EXTRACTED RECORDS: Begin

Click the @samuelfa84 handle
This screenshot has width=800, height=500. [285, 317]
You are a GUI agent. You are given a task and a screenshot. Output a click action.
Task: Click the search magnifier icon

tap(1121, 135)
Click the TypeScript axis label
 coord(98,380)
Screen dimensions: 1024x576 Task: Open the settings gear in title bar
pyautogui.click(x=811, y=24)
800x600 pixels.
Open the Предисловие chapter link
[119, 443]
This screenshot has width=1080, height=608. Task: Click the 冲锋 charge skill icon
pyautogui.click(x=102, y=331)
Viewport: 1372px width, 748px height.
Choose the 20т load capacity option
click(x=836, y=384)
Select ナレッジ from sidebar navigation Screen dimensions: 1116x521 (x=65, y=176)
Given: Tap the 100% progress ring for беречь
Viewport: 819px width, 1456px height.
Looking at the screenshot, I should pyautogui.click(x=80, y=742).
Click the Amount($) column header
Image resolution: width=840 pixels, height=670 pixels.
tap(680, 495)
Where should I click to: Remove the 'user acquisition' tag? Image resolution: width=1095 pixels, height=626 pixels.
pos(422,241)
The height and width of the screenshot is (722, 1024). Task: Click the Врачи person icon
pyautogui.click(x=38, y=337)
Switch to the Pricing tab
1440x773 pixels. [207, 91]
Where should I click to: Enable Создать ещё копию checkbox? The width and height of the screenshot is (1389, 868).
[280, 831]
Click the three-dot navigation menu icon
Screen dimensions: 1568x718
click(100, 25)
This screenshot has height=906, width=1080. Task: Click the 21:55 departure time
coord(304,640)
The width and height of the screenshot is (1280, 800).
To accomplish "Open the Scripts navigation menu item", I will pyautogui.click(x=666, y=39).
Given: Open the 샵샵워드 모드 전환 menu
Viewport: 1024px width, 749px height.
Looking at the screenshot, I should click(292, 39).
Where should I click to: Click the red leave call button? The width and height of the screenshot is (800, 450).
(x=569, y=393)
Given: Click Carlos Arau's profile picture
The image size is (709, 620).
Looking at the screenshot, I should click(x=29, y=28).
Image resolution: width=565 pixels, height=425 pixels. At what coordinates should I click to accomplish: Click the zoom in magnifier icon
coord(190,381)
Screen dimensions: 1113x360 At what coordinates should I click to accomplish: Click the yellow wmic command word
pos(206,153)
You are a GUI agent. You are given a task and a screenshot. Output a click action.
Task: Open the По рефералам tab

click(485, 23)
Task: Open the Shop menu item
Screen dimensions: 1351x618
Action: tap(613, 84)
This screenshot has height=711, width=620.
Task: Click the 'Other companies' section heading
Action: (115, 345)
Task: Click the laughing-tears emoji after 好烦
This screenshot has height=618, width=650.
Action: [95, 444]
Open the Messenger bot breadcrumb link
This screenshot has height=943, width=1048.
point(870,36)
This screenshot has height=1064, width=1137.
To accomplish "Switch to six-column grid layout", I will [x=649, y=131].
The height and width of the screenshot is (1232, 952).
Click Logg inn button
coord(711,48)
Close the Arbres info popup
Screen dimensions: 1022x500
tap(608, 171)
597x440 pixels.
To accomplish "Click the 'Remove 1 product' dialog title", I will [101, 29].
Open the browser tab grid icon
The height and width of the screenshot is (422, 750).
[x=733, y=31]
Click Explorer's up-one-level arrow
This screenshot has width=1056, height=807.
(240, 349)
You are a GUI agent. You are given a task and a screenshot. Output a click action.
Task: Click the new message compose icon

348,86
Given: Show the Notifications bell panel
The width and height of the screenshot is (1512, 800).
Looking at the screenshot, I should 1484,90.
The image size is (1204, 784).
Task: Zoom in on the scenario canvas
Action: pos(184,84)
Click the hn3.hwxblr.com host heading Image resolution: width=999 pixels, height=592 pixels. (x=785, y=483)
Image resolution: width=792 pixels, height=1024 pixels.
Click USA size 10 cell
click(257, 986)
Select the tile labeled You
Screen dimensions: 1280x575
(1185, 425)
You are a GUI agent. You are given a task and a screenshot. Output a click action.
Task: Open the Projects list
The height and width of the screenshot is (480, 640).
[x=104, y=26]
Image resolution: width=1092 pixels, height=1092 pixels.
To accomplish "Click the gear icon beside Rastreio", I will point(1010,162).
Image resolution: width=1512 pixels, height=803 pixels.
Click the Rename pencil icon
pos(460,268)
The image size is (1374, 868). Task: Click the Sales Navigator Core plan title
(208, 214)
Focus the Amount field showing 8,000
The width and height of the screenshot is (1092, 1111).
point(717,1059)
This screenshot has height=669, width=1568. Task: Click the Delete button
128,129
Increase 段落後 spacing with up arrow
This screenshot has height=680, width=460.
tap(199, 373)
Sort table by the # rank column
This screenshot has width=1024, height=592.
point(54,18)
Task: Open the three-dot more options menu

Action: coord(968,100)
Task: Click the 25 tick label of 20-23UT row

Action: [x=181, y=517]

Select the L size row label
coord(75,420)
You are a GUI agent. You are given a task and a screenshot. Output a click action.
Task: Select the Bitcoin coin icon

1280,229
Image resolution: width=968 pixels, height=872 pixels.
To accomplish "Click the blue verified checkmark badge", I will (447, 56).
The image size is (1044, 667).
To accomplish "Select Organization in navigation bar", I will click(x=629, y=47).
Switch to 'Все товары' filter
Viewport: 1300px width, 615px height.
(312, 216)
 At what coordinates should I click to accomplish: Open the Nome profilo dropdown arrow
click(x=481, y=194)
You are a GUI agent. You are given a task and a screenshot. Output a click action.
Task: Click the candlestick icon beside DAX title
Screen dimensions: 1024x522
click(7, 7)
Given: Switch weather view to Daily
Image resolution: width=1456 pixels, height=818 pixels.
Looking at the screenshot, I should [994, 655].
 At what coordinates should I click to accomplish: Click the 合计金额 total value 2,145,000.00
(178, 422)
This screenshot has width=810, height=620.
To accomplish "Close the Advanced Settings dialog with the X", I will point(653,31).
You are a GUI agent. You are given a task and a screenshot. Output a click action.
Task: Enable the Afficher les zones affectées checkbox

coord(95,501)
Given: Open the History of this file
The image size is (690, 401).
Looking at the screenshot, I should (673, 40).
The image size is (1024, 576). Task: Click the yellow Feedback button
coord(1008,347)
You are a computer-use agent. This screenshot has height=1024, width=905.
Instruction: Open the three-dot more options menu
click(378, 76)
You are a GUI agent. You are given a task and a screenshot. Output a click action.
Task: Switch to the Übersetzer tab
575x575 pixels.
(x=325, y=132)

EXTRACTED RECORDS: End

- _AIM OF THE TASK_
Write out every entry verbatim.

- _ANSWER SECTION_
Click the @samuelfa84 handle
This screenshot has width=800, height=500. [285, 317]
You are a GUI agent. You are given a task and a screenshot. Output a click action.
Task: Click the search magnifier icon

tap(1121, 135)
Click the TypeScript axis label
 coord(98,380)
Screen dimensions: 1024x576 Task: Open the settings gear in title bar
pyautogui.click(x=811, y=24)
800x600 pixels.
Open the Предисловие chapter link
[119, 443]
This screenshot has width=1080, height=608. Task: Click the 冲锋 charge skill icon
pyautogui.click(x=102, y=331)
Viewport: 1372px width, 748px height.
Choose the 20т load capacity option
click(x=836, y=384)
Select ナレッジ from sidebar navigation Screen dimensions: 1116x521 (x=65, y=176)
Given: Tap the 100% progress ring for беречь
Viewport: 819px width, 1456px height.
Looking at the screenshot, I should pyautogui.click(x=80, y=742).
Click the Amount($) column header
Image resolution: width=840 pixels, height=670 pixels.
tap(680, 495)
Where should I click to: Remove the 'user acquisition' tag? Image resolution: width=1095 pixels, height=626 pixels.
pos(422,241)
The height and width of the screenshot is (722, 1024). Task: Click the Врачи person icon
pyautogui.click(x=38, y=337)
Switch to the Pricing tab
1440x773 pixels. [207, 91]
Where should I click to: Enable Создать ещё копию checkbox? The width and height of the screenshot is (1389, 868).
[280, 831]
Click the three-dot navigation menu icon
Screen dimensions: 1568x718
click(100, 25)
This screenshot has height=906, width=1080. Task: Click the 21:55 departure time
coord(304,640)
The width and height of the screenshot is (1280, 800).
To accomplish "Open the Scripts navigation menu item", I will pyautogui.click(x=666, y=39).
Given: Open the 샵샵워드 모드 전환 menu
Viewport: 1024px width, 749px height.
Looking at the screenshot, I should click(292, 39).
Where should I click to: Click the red leave call button? The width and height of the screenshot is (800, 450).
(x=569, y=393)
Given: Click Carlos Arau's profile picture
The image size is (709, 620).
Looking at the screenshot, I should click(x=29, y=28).
Image resolution: width=565 pixels, height=425 pixels. At what coordinates should I click to accomplish: Click the zoom in magnifier icon
coord(190,381)
Screen dimensions: 1113x360 At what coordinates should I click to accomplish: Click the yellow wmic command word
pos(206,153)
You are a GUI agent. You are given a task and a screenshot. Output a click action.
Task: Open the По рефералам tab

click(485, 23)
Task: Open the Shop menu item
Screen dimensions: 1351x618
Action: tap(613, 84)
This screenshot has height=711, width=620.
Task: Click the 'Other companies' section heading
Action: (115, 345)
Task: Click the laughing-tears emoji after 好烦
This screenshot has height=618, width=650.
Action: [95, 444]
Open the Messenger bot breadcrumb link
This screenshot has height=943, width=1048.
point(870,36)
This screenshot has height=1064, width=1137.
To accomplish "Switch to six-column grid layout", I will [x=649, y=131].
The height and width of the screenshot is (1232, 952).
Click Logg inn button
coord(711,48)
Close the Arbres info popup
Screen dimensions: 1022x500
tap(608, 171)
597x440 pixels.
To accomplish "Click the 'Remove 1 product' dialog title", I will [101, 29].
Open the browser tab grid icon
The height and width of the screenshot is (422, 750).
[x=733, y=31]
Click Explorer's up-one-level arrow
This screenshot has width=1056, height=807.
(240, 349)
You are a GUI agent. You are given a task and a screenshot. Output a click action.
Task: Click the new message compose icon

348,86
Given: Show the Notifications bell panel
The width and height of the screenshot is (1512, 800).
Looking at the screenshot, I should 1484,90.
The image size is (1204, 784).
Task: Zoom in on the scenario canvas
Action: pos(184,84)
Click the hn3.hwxblr.com host heading Image resolution: width=999 pixels, height=592 pixels. (x=785, y=483)
Image resolution: width=792 pixels, height=1024 pixels.
Click USA size 10 cell
click(257, 986)
Select the tile labeled You
Screen dimensions: 1280x575
(1185, 425)
You are a GUI agent. You are given a task and a screenshot. Output a click action.
Task: Open the Projects list
The height and width of the screenshot is (480, 640).
[x=104, y=26]
Image resolution: width=1092 pixels, height=1092 pixels.
To accomplish "Click the gear icon beside Rastreio", I will point(1010,162).
Image resolution: width=1512 pixels, height=803 pixels.
Click the Rename pencil icon
pos(460,268)
The image size is (1374, 868). Task: Click the Sales Navigator Core plan title
(208, 214)
Focus the Amount field showing 8,000
The width and height of the screenshot is (1092, 1111).
point(717,1059)
This screenshot has height=669, width=1568. Task: Click the Delete button
128,129
Increase 段落後 spacing with up arrow
This screenshot has height=680, width=460.
tap(199, 373)
Sort table by the # rank column
This screenshot has width=1024, height=592.
point(54,18)
Task: Open the three-dot more options menu

Action: coord(968,100)
Task: Click the 25 tick label of 20-23UT row

Action: [x=181, y=517]

Select the L size row label
coord(75,420)
You are a GUI agent. You are given a task and a screenshot. Output a click action.
Task: Select the Bitcoin coin icon

1280,229
Image resolution: width=968 pixels, height=872 pixels.
To accomplish "Click the blue verified checkmark badge", I will (447, 56).
The image size is (1044, 667).
To accomplish "Select Organization in navigation bar", I will click(x=629, y=47).
Switch to 'Все товары' filter
Viewport: 1300px width, 615px height.
(312, 216)
 At what coordinates should I click to accomplish: Open the Nome profilo dropdown arrow
click(x=481, y=194)
You are a GUI agent. You are given a task and a screenshot. Output a click action.
Task: Click the candlestick icon beside DAX title
Screen dimensions: 1024x522
click(7, 7)
Given: Switch weather view to Daily
Image resolution: width=1456 pixels, height=818 pixels.
Looking at the screenshot, I should [994, 655].
 At what coordinates should I click to accomplish: Click the 合计金额 total value 2,145,000.00
(178, 422)
This screenshot has width=810, height=620.
To accomplish "Close the Advanced Settings dialog with the X", I will point(653,31).
You are a GUI agent. You are given a task and a screenshot. Output a click action.
Task: Enable the Afficher les zones affectées checkbox

coord(95,501)
Given: Open the History of this file
The image size is (690, 401).
Looking at the screenshot, I should (673, 40).
The image size is (1024, 576). Task: Click the yellow Feedback button
coord(1008,347)
You are a computer-use agent. This screenshot has height=1024, width=905.
Instruction: Open the three-dot more options menu
click(378, 76)
You are a GUI agent. You are given a task and a screenshot. Output a click action.
Task: Switch to the Übersetzer tab
575x575 pixels.
(x=325, y=132)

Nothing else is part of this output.